Can you reproduce the rows below word for word, starting with the line that contains "Image resolution: width=1568" and going on through the line that contains "click(679, 31)", with both of those lines included?

## Task data
● ● ● ● ● ● ●

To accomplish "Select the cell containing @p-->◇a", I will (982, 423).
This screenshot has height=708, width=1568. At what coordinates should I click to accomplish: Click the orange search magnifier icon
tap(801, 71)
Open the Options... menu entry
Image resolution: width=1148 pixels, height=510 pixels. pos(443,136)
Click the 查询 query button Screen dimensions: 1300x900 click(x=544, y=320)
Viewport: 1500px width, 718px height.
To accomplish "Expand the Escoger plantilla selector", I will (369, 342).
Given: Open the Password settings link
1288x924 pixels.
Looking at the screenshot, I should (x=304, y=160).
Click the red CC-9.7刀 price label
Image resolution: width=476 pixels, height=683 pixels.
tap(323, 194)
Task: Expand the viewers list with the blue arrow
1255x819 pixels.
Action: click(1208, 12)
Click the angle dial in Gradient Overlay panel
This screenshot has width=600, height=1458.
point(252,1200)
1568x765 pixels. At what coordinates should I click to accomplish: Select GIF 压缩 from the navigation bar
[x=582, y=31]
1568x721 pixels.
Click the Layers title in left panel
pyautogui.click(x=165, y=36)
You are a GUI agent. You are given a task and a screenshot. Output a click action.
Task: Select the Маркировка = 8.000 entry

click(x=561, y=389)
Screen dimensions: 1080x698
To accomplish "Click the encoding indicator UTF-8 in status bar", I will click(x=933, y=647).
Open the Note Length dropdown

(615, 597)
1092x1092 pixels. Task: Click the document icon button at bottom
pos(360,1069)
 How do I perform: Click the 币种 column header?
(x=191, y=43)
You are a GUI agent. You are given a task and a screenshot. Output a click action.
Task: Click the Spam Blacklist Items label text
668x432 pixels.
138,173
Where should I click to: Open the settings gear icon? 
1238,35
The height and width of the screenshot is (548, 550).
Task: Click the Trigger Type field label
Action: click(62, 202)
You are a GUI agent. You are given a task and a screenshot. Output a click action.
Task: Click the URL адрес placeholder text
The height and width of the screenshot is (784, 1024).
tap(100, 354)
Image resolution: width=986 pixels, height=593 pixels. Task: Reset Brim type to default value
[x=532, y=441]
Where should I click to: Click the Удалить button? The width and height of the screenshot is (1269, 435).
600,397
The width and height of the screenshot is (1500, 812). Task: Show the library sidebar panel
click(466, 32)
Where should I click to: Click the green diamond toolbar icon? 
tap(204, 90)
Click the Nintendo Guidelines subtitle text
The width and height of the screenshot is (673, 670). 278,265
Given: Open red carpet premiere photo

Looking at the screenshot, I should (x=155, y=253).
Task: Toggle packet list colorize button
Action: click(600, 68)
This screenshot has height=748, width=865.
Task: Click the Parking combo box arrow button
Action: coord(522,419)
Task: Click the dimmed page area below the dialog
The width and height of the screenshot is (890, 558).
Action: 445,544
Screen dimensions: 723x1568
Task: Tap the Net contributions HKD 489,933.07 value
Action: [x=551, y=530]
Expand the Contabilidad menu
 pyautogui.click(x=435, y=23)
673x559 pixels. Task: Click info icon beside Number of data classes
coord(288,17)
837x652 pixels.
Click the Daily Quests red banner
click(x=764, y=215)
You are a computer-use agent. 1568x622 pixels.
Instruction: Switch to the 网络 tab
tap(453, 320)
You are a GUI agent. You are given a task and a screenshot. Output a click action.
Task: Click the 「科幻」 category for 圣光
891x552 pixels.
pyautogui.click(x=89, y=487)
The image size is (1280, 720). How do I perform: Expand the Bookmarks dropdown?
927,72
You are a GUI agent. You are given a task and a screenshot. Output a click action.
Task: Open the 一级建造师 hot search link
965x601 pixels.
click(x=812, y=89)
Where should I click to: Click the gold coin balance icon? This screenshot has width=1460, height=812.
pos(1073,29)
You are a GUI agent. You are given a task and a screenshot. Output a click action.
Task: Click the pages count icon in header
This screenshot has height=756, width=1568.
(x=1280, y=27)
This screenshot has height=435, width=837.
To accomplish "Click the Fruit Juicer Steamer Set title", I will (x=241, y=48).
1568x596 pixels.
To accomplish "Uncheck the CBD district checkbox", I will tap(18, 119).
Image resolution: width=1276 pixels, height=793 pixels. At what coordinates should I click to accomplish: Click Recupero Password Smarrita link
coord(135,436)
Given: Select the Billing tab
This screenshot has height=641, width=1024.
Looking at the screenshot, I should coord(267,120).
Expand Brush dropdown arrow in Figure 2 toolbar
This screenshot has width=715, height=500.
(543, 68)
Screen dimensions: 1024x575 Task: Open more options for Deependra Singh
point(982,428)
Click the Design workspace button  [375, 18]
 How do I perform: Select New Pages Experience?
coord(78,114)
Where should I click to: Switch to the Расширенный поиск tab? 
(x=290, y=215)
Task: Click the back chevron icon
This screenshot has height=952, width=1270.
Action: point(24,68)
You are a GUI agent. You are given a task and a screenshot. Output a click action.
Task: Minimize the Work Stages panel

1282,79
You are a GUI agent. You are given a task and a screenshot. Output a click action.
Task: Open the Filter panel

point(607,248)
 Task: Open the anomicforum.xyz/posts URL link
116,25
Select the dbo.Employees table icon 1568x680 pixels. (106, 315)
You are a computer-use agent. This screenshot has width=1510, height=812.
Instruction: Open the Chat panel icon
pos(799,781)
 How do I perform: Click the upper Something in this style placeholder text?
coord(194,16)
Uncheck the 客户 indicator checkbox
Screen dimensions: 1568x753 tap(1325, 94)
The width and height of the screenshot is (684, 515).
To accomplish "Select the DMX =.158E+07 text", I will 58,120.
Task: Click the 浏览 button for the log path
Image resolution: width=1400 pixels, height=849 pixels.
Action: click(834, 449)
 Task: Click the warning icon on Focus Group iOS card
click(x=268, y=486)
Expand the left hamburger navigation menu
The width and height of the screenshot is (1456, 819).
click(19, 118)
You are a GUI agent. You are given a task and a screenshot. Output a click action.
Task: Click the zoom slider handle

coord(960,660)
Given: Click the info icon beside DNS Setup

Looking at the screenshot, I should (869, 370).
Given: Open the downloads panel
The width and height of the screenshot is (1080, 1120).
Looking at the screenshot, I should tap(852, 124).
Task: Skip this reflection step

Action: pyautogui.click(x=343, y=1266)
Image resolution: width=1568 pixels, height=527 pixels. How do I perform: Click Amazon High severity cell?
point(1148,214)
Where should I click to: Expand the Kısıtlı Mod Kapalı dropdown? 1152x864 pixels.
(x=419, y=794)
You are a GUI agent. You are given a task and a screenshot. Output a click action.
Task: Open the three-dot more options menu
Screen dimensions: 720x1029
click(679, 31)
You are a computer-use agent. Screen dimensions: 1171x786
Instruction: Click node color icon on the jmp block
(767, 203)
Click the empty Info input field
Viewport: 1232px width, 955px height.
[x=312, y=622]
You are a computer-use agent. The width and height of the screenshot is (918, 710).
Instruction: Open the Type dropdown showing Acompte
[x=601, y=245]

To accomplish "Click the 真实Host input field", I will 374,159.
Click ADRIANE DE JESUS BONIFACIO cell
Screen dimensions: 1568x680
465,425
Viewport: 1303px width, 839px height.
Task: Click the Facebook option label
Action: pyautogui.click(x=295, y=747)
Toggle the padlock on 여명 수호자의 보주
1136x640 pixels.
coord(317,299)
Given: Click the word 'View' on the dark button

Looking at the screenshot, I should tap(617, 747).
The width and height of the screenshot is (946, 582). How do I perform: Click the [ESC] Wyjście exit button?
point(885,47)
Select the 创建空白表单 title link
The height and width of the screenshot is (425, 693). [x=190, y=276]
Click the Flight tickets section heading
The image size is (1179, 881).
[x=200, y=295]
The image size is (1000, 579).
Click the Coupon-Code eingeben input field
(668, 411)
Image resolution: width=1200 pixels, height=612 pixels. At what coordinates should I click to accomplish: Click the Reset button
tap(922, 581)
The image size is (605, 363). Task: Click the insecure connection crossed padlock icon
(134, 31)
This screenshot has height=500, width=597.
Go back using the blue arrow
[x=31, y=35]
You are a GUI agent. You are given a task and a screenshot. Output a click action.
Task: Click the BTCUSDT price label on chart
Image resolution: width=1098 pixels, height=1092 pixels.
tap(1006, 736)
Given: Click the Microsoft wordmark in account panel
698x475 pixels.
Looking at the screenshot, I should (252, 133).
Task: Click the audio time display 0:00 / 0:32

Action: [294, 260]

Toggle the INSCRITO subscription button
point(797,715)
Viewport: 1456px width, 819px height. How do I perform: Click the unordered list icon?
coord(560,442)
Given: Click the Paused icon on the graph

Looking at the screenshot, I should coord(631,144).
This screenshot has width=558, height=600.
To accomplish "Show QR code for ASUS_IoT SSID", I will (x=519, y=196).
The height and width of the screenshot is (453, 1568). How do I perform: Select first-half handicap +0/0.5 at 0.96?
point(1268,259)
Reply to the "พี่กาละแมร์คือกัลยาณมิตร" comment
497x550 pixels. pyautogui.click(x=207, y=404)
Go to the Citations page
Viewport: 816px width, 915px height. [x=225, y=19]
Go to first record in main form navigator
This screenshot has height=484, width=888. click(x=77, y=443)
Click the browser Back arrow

● ● ● ● ● ● ●

## Solution to this problem
Image resolution: width=1568 pixels, height=527 pixels. How do I perform: Click Amazon High severity cell?
point(1148,214)
Where should I click to: Expand the Kısıtlı Mod Kapalı dropdown? 1152x864 pixels.
(x=419, y=794)
You are a GUI agent. You are given a task and a screenshot. Output a click action.
Task: Open the three-dot more options menu
Screen dimensions: 720x1029
click(679, 31)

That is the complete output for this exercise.